___ Material supplied

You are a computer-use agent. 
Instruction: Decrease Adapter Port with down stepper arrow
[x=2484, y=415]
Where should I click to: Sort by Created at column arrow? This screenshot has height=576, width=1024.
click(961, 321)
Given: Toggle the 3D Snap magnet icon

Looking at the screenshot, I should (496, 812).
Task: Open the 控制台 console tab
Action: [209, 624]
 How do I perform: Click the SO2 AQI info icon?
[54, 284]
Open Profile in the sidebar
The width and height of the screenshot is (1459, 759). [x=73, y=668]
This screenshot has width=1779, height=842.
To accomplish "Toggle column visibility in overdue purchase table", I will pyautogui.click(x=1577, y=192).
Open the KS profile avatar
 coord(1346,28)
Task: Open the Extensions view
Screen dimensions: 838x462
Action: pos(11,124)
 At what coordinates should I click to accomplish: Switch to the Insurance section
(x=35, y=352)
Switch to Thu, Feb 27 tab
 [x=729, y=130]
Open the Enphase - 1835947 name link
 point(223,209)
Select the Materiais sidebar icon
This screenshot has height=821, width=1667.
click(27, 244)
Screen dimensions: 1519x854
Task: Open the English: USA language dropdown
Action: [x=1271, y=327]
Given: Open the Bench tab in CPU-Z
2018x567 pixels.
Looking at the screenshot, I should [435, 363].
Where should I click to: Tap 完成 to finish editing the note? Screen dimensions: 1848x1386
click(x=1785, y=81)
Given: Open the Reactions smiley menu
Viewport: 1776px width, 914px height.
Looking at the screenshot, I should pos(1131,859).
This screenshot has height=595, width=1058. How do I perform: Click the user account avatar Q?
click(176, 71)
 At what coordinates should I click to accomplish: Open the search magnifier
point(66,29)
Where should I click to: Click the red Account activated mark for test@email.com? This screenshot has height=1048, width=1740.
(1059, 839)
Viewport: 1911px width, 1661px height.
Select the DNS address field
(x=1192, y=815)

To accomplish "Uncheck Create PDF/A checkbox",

______

## Task objective
Print the data in full, with each line exactly as given.

## Result
You are a computer-use agent. 
Instruction: Decrease Adapter Port with down stepper arrow
[x=2484, y=415]
Where should I click to: Sort by Created at column arrow? This screenshot has height=576, width=1024.
click(961, 321)
Given: Toggle the 3D Snap magnet icon

Looking at the screenshot, I should (496, 812).
Task: Open the 控制台 console tab
Action: [209, 624]
 How do I perform: Click the SO2 AQI info icon?
[54, 284]
Open Profile in the sidebar
The width and height of the screenshot is (1459, 759). [x=73, y=668]
This screenshot has width=1779, height=842.
To accomplish "Toggle column visibility in overdue purchase table", I will pyautogui.click(x=1577, y=192).
Open the KS profile avatar
 coord(1346,28)
Task: Open the Extensions view
Screen dimensions: 838x462
Action: pos(11,124)
 At what coordinates should I click to accomplish: Switch to the Insurance section
(x=35, y=352)
Switch to Thu, Feb 27 tab
 [x=729, y=130]
Open the Enphase - 1835947 name link
 point(223,209)
Select the Materiais sidebar icon
This screenshot has height=821, width=1667.
click(27, 244)
Screen dimensions: 1519x854
Task: Open the English: USA language dropdown
Action: [x=1271, y=327]
Given: Open the Bench tab in CPU-Z
2018x567 pixels.
Looking at the screenshot, I should [435, 363].
Where should I click to: Tap 完成 to finish editing the note? Screen dimensions: 1848x1386
click(x=1785, y=81)
Given: Open the Reactions smiley menu
Viewport: 1776px width, 914px height.
Looking at the screenshot, I should pos(1131,859).
This screenshot has height=595, width=1058. How do I perform: Click the user account avatar Q?
click(176, 71)
 At what coordinates should I click to accomplish: Open the search magnifier
point(66,29)
Where should I click to: Click the red Account activated mark for test@email.com? This screenshot has height=1048, width=1740.
(1059, 839)
Viewport: 1911px width, 1661px height.
Select the DNS address field
(x=1192, y=815)

To accomplish "Uncheck Create PDF/A checkbox",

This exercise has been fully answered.